* _What is being asked_: From the data below, repeat exactly the lines from the line with "You are a GUI" to the line with "Click Land's valuation", both included.

* _Provided records_:
────────────────

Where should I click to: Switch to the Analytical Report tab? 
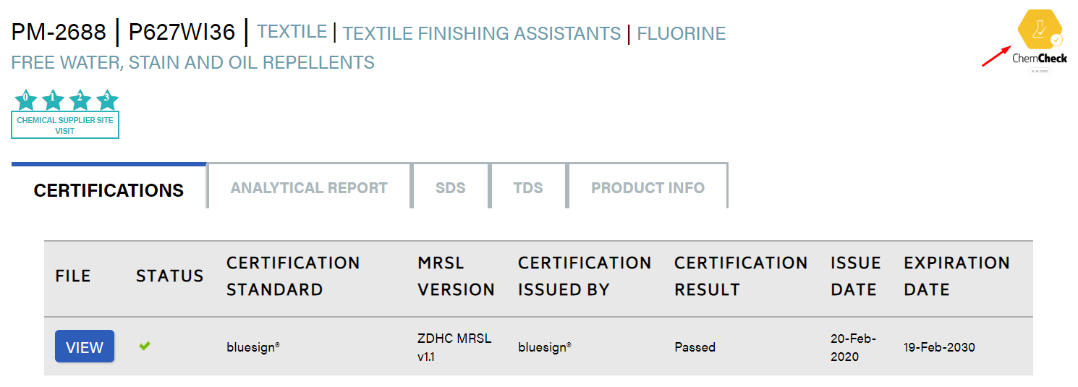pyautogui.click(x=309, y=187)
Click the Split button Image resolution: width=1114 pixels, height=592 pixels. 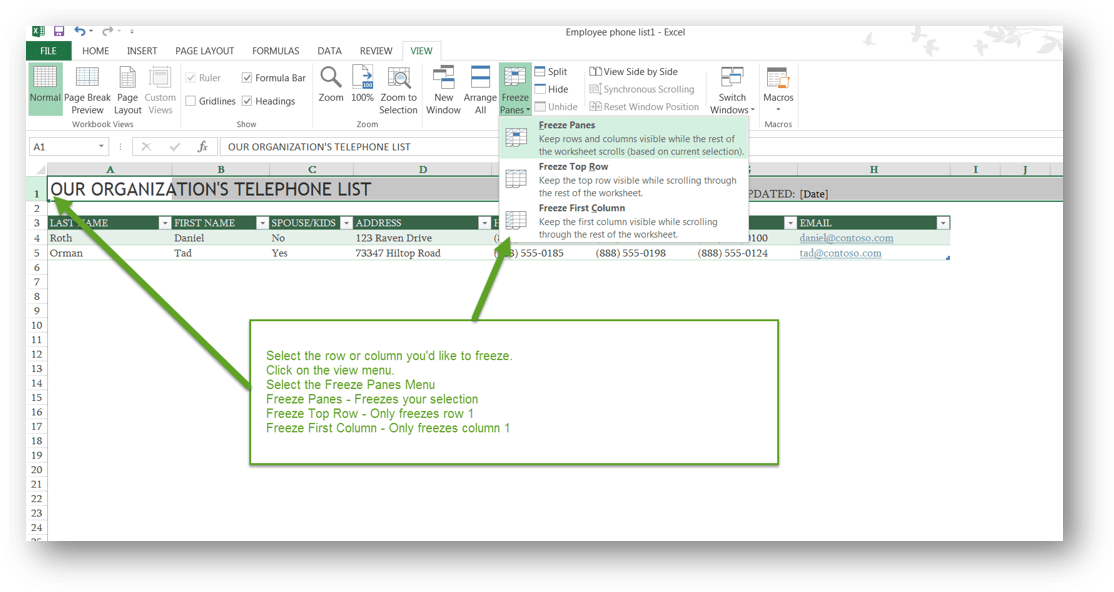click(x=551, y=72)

────────────────

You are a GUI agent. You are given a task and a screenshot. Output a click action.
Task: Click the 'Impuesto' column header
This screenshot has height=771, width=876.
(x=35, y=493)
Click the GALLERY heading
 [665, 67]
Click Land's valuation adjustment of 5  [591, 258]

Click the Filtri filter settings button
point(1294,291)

────────────────

* _Your solution_:
You are a GUI agent. You are given a task and a screenshot. Output a click action.
Task: Click the 'Impuesto' column header
This screenshot has height=771, width=876.
(x=35, y=493)
Click the GALLERY heading
 [665, 67]
Click Land's valuation adjustment of 5  [591, 258]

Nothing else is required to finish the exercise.